KEKERINGAN melanda Desa Jono Kalora, Kecamatan Parigi Barat, Kabupaten Parigi Moutong, Sulawesi Tengah sejak awal Januari 2026. Kondisi ini menyebabkan kelangkaan air bersih bagi ratusan kepala keluarga.
Badan Penanggulangan Bencana Daerah (BPBD) Sulawesi Tengah mencatat debit Sungai Jono Kalora menyusut drastis akibat kemarau panjang. Hal ini berdampak pada ketersediaan air, khususnya di Dusun 2 dan Dusun 3.
Dusun 2 terdampak 140 kepala keluarga, sedangkan Dusun 3 terdampak 130 kepala keluarga. Hingga kini, belum ada warga yang mengungsi atau korban jiwa.

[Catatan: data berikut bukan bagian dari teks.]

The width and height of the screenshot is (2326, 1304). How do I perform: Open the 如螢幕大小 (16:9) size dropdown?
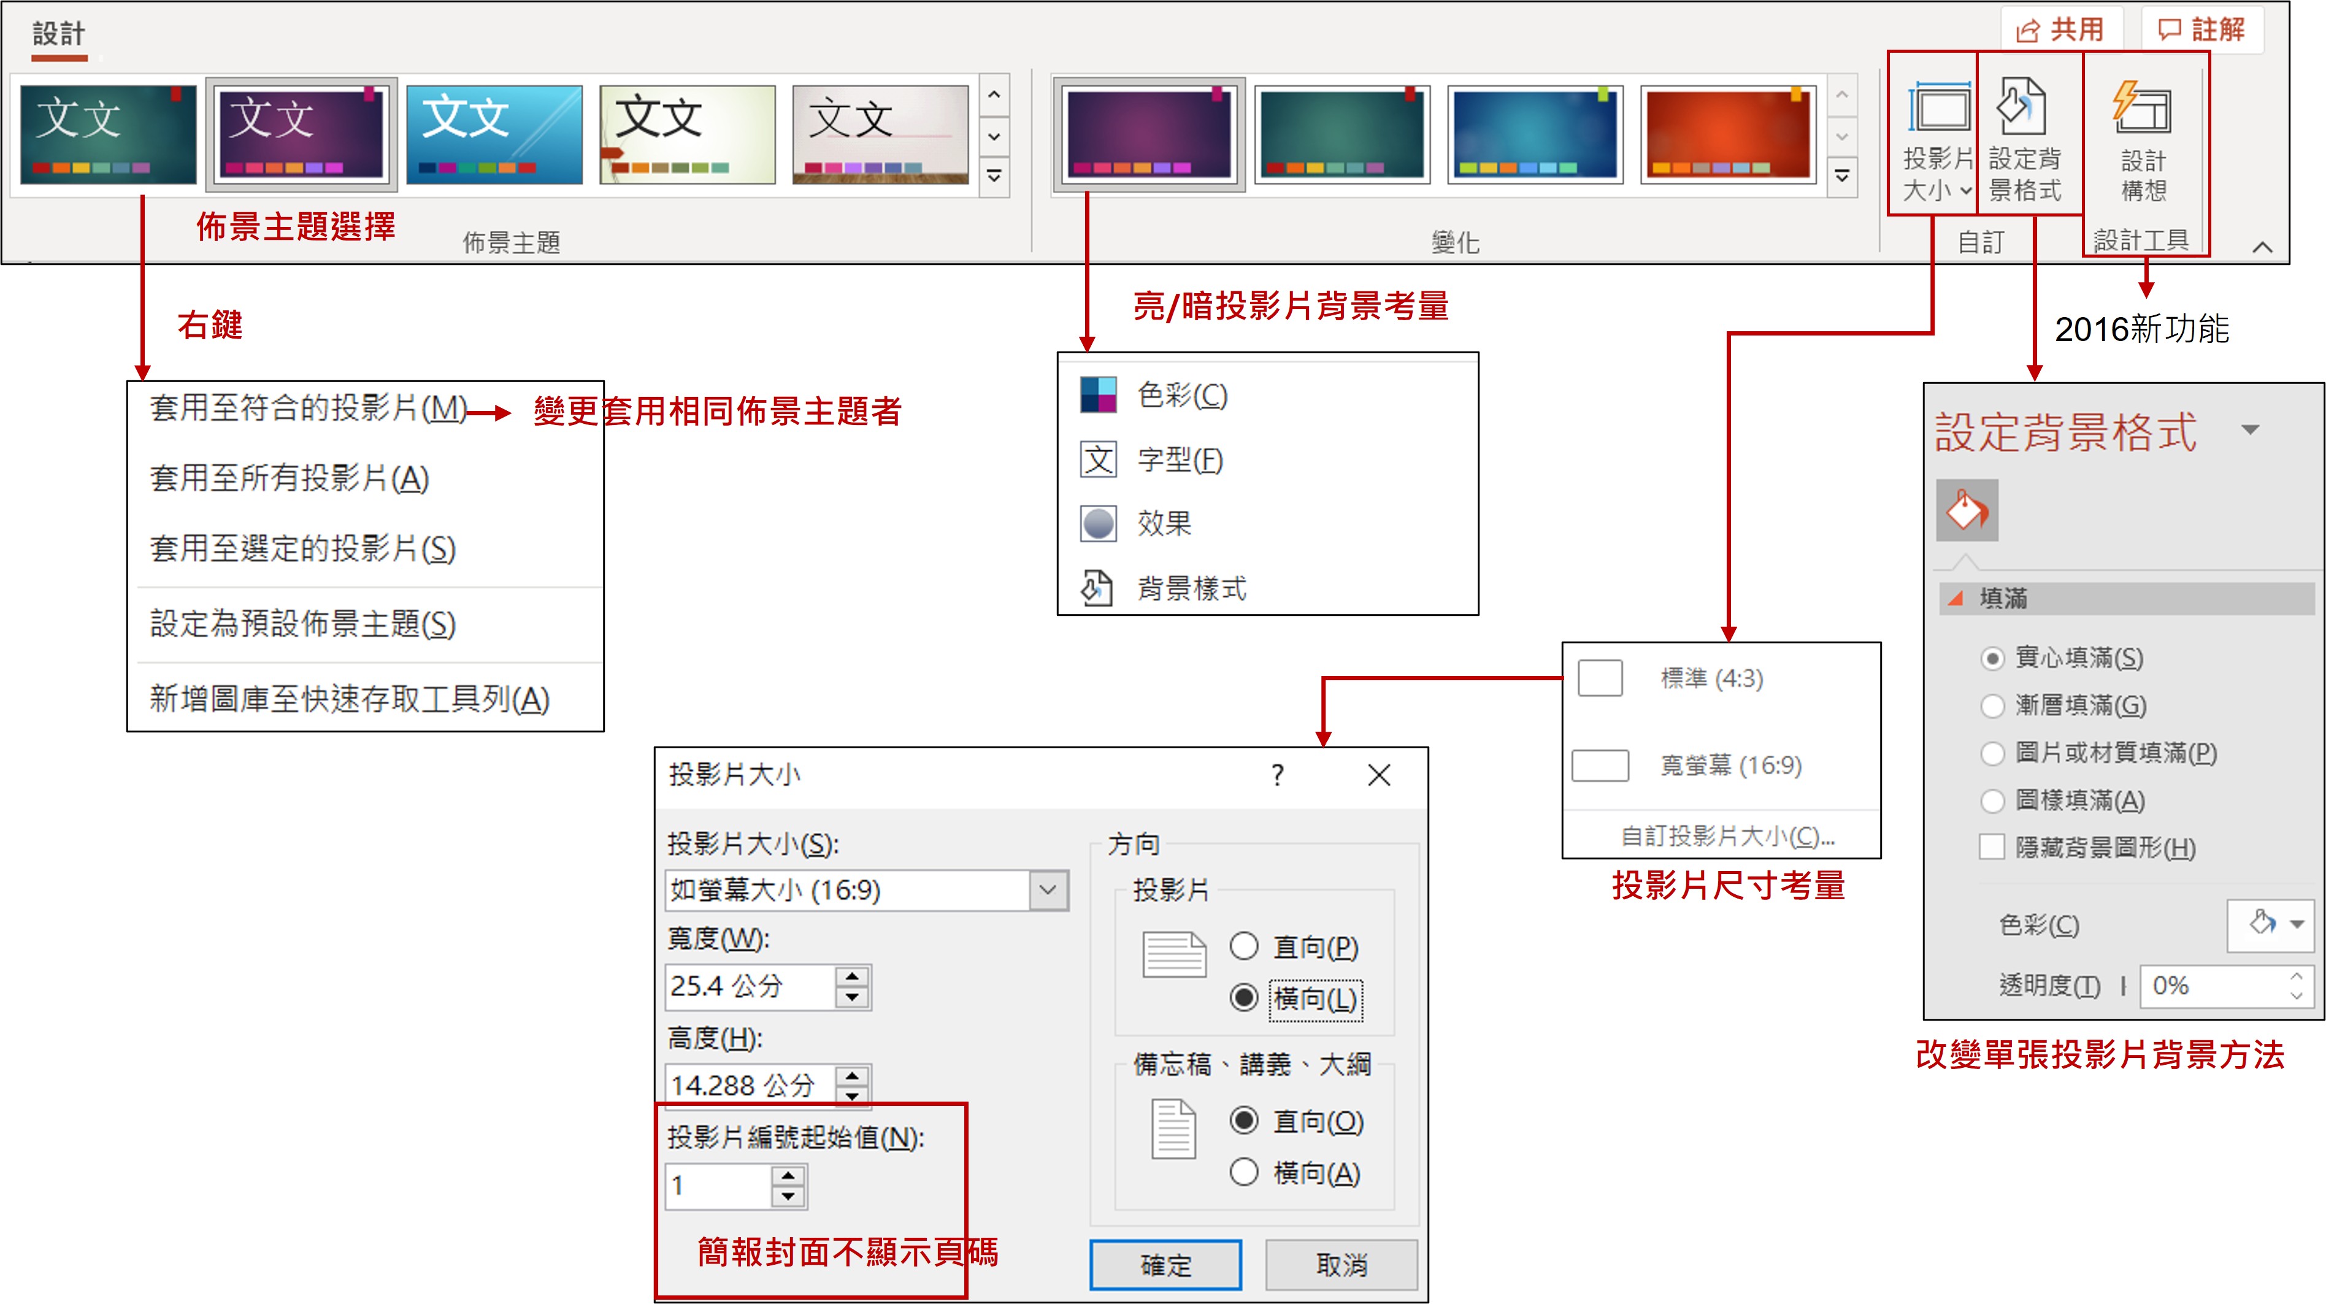coord(1047,890)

Kepala Pelaksana BPBD Sulteng, Asbudianto, mengatakan pihaknya telah melakukan assessment lapangan. Selain itu, BPBD Sulteng berkoordinasi dengan BPBD Kabupaten Parigi Moutong untuk menangani situasi.

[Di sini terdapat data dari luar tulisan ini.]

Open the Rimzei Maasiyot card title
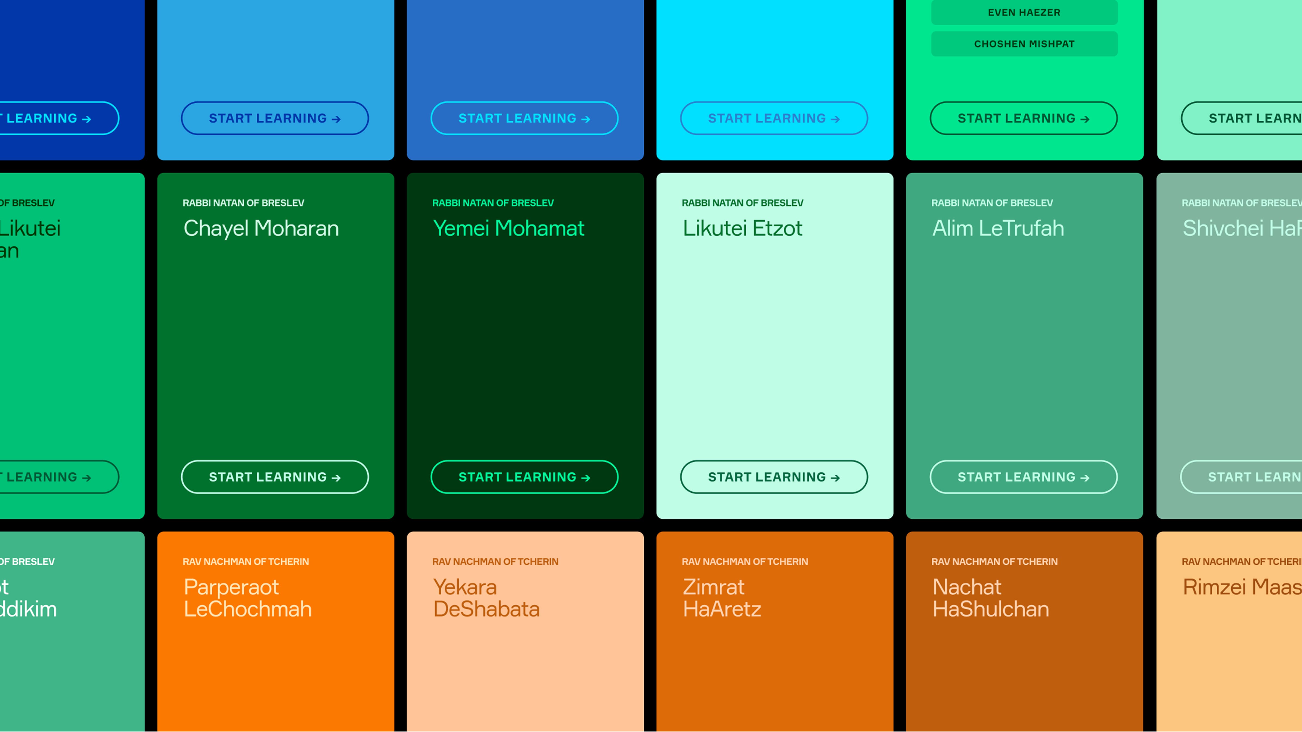 [1241, 587]
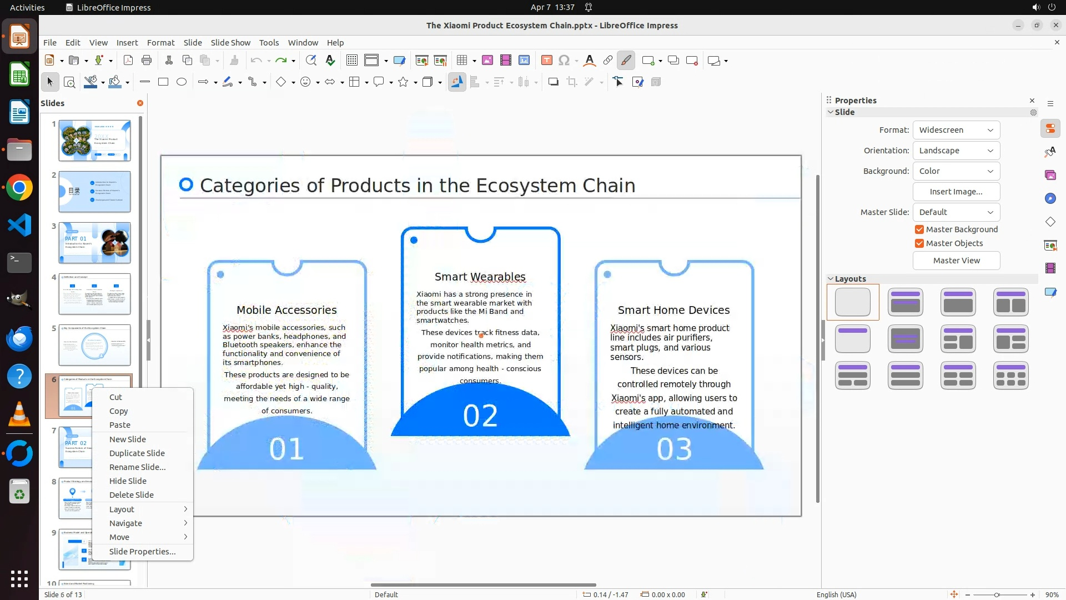Select the Rectangle drawing tool
The width and height of the screenshot is (1066, 600).
(x=163, y=82)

“Langkah darurat yang diperlukan antara lain penyediaan air bersih, pengiriman air menggunakan mobil tangki, serta tandon atau penampungan sementara,” ujarnya dikutip dari laporan BPBD Sulteng, Senin (2/2/2026).
Saat ini kekeringan masih berlangsung. BPBD Sulteng dan BPBD Parigi Moutong terus memantau situasi dan menyiapkan bantuan bagi masyarakat terdampak.